LETTER
Anticardiolipin Antibodies and Hypercoagulability
Anjay Anand
15 June 1993 | Volume 118 Issue 12 | Pages 986-987
TO THE EDITOR:
Ginsburg and colleagues [1] are to be commended on their long-term study showing the enhanced risk posed by anticardiolipin antibodies for deep venous thrombosis and pulmonary embolism in healthy adult men. Although their mechanism of action is unknown, the anticardiolipin antibodies lead to a hypercoagulable state not only in systemic lupus erythematosus but also in the absence of disease.
The investigators found that low-dose aspirin was not protective and that thrombosis recurred despite therapeutic anticoagulation. A recent study [2] evaluating thrombosis in patients with antiphospholipid antibodies found that recurrence rates during "no treatment"; aspirin; and low-, intermediate-, and high-intensity warfarin therapy (international normalized ratios [INRs] < 1.9; 2.0 to 2.9; and > 3.0, respectively) were 0.19, 0.32, 0.57, 0.07 (P = 0.12), and 0.00 (P < 0.001) per patient-year, respectively. Although this study found no benefit with aspirin, it did find significant to complete protection when intermediate- to high-intensity warfarin was used as a prophylactic agent [2]. When a decision to treat is made (for example, when high-titer anticardiolipin antibodies are associated with episodes of thrombosis), an INR of 3.0 should be set and reduced if a bleeding risk is perceived.
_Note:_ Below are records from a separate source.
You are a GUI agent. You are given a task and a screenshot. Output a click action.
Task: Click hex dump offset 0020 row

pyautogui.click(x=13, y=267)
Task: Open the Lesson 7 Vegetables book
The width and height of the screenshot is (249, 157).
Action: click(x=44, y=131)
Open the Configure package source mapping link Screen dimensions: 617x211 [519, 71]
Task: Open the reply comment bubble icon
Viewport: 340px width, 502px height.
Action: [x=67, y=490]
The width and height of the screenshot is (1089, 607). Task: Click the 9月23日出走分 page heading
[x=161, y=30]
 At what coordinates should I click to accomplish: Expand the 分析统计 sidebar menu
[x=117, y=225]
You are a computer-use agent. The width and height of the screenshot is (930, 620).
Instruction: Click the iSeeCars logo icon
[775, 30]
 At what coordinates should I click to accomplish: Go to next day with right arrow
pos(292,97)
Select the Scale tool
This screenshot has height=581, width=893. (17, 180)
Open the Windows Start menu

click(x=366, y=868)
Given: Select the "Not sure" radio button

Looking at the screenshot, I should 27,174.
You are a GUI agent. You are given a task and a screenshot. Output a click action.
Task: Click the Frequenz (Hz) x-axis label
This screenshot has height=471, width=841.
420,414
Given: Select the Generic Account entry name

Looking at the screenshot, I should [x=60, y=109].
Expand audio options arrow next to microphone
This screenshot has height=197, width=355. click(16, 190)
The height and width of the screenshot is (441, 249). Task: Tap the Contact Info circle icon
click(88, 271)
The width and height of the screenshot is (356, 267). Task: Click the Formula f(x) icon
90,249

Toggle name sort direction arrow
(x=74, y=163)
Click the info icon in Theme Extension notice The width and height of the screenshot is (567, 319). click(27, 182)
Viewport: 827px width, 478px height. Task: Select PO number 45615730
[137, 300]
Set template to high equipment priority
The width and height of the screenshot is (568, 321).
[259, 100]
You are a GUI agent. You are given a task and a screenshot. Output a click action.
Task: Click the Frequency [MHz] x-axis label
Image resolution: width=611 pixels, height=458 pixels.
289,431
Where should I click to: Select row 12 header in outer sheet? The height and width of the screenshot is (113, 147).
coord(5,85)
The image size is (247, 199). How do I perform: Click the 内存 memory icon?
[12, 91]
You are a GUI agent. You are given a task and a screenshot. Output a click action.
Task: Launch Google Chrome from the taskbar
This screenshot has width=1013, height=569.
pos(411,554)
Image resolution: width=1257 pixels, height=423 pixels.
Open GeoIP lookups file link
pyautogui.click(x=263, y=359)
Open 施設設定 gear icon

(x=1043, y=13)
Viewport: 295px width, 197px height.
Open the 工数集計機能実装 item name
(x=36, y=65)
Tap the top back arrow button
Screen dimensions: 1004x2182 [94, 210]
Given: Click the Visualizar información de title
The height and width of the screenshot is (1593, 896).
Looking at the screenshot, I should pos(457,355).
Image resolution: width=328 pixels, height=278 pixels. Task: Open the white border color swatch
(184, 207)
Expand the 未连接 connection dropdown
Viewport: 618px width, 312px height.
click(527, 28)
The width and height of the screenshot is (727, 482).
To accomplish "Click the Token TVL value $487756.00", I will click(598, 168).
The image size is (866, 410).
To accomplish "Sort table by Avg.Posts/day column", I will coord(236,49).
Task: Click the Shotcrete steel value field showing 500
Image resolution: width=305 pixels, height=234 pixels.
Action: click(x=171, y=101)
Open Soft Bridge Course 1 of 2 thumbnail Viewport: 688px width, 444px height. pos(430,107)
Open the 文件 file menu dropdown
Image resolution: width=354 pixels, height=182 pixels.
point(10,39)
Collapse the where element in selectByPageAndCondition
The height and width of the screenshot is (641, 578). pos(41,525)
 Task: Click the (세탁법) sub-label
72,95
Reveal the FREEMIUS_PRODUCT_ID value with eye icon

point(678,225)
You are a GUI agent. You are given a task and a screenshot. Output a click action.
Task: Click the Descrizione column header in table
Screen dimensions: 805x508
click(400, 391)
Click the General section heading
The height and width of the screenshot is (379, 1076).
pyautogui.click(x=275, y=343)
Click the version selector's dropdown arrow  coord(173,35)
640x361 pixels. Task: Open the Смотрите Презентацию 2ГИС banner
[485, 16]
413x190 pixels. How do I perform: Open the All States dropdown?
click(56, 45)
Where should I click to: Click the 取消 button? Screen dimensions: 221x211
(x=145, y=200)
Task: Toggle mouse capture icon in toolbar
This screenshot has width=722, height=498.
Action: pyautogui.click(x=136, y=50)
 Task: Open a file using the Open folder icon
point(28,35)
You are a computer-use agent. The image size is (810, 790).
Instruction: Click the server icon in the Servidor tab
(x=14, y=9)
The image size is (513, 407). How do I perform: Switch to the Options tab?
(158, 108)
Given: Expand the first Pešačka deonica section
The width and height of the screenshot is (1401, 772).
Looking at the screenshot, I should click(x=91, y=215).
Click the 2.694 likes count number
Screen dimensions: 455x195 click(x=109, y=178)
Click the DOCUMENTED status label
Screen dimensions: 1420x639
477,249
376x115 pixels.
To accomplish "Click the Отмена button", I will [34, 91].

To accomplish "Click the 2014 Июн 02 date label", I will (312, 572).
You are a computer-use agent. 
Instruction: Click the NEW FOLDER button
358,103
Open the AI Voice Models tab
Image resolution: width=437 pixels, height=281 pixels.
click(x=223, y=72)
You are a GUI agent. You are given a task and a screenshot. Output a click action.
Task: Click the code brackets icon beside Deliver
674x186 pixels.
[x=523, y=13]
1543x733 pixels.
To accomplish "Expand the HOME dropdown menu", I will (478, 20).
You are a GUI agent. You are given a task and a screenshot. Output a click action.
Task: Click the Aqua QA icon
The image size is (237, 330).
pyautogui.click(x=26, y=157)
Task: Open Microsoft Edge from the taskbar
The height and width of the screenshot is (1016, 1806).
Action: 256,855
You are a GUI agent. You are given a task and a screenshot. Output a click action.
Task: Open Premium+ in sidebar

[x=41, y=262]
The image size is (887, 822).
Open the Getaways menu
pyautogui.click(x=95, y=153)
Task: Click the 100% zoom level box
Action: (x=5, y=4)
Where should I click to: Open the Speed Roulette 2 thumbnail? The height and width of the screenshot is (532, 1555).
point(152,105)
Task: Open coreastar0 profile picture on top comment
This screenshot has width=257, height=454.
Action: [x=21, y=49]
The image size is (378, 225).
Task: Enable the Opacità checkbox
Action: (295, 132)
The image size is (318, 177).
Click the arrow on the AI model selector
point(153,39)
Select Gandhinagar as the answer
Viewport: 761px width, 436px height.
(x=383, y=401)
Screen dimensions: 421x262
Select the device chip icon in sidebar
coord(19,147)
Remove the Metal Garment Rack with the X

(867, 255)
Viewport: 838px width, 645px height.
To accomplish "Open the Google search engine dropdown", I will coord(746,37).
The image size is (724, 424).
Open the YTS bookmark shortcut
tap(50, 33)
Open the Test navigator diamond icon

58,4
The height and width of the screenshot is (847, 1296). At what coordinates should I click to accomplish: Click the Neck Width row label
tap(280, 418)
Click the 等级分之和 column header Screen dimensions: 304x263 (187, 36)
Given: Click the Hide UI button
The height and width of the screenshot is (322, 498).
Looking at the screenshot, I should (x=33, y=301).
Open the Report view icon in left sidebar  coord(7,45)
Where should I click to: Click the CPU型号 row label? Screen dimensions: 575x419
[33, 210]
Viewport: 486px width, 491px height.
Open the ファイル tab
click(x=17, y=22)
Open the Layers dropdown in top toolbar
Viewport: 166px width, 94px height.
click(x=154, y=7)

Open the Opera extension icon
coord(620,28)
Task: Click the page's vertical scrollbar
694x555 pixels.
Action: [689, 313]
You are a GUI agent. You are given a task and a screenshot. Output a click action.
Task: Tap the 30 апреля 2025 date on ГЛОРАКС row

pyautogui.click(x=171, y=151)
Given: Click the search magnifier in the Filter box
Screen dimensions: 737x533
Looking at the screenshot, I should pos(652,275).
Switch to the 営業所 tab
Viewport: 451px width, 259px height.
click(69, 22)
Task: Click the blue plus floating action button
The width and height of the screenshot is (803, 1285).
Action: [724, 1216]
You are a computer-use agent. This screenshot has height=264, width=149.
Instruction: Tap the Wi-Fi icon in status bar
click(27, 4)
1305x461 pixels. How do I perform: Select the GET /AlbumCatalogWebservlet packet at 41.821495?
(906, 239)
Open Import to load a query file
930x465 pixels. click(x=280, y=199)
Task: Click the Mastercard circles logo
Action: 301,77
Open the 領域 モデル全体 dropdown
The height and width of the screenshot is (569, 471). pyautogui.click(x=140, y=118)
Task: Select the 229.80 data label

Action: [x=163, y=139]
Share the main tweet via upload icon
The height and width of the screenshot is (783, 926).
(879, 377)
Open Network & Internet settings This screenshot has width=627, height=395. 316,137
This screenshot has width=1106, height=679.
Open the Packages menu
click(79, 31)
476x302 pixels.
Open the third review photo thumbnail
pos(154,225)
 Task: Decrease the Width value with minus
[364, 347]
Indefinite anticoagulation may prove useful in reliable patients with recurrent thrombotic episodes.
Another issue of interest is the apparent absence of thrombotic risk in patients who develop anticardiolipin antibodies in the presence of the human immunodeficiency virus (HIV) [3], other infectious processes [4], or chlorpromazine therapy [5]. This suggests that these antibodies are heterogeneous in structure or function, or both, and that different antibodies recognize and react with distinct epitopes, depending on the structural array of phospholipids. Further analysis of anticardiolipin antibodies may provide clues both to the pathogenesis of the coagulation abnormalities and to better mechanisms of prevention.
1. Ginsburg KS, Liang MH, Newcomer L, Goldhaber SZ, Schur PH, Hennekens CH, et al. Anticardiolipin antibodies and the risk for ischemic stroke and venous thrombosis. Ann Intern Med. 1992; 117: 997-1002.
2. Rosove MH, Brewer PM. Antiphospholipid thrombosis: clinical course after the first thrombotic event in 70 patients. Ann Intern Med. 1992; 117:303-8.
3. Stimmler MM, Quismorio FP Jr, McGehee WG, Boylen T, Sharma OP. Anticardiolipin antibodies in acquired immunodeficiency syndrome. Arch Intern Med. 1989; 149:1833-5.
4. Santiago MB, Cossermelli WA, Tuma MF, Pinto MN, Oliviera RM. Anticardiolipin antibodies in patients with infectious diseases. Clin Rheumatol. 1989; 8:23-8.
5. Canoso RT, de Oliviera RM. Chlorpromazine-induced anticardiolipin antibodies and lupus anticoagulant: absence of thrombosis. Am J Hematol. 1988; 27:272-5.